Страсти улеглись, и с облегчением, словно выполнив большую работу, собрание депутатов решило поднести императрице сей титул.
Блаженный день наступил. Царица торопливо прошла к своему креслу, опустилась в него, хмурясь и кивая по сторонам, и оказалась под своим портретом, на котором изображена ступающей легко и весело, улыбающейся миру светло и ясно.
Маршал Бибиков начал речь. Он рассказывал о великих начинаниях императрицы, о благоденствующем народе, о весенних ветрах новой эпохи, об одушевлении людей всех сословий. Лицо Екатерины было непроницаемо-застывшим. Лишь иногда ноздри нетерпеливо дергались, и тогда резкая складка подсекала нос, придавая лицу что-то хищное, совиное.
Бибиков гремел. Екатерина откидывалась к спинке кресла, прикрывала глаза, скучающе постукивала пальцами по подлокотникам, словно показывая, что слов слишком много я пора заниматься делом.
Бибиков заговорил о том, что российский народ в ознаменование заслуг императрицы жаждет увенчать ее титулом Великой и Премудрой Матери Отечества. Новиков заметил, что царица хотела сделать гримасу недовольства, но нос на сей раз не послушался, и она, чуть улыбаясь, удовлетворенно прикрыла глаза.
Бибиков умолк. Объявили отдых на полчаса. После перерыва в празднично-звенящей тишине перед депутатами вышел канцлер Голицын, чтобы отвечать от имени государыни.
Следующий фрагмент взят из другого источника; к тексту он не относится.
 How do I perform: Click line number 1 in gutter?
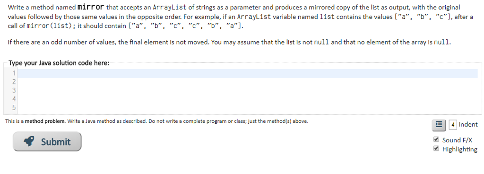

Голицын сказал, что государыня польщена высокой оценкой ее слабых усилий, но принять сей почетный титул не согласна. «В состоянии ли мы, — читал Голицын, — судить о делах правителей во время их жизни? Нет. И посему титул «Великая» принять никак не могу. О делах моих оставляю времени и потомкам беспристрастно судить. Премудрая? Никак себя таковою назвать не могу, ибо один Бог премудр. Что же касается лестного звания «Мать Отечества», замечу; любить богом мне врученных подданных за долг почитаю, а быть любимой ими есть мое желание».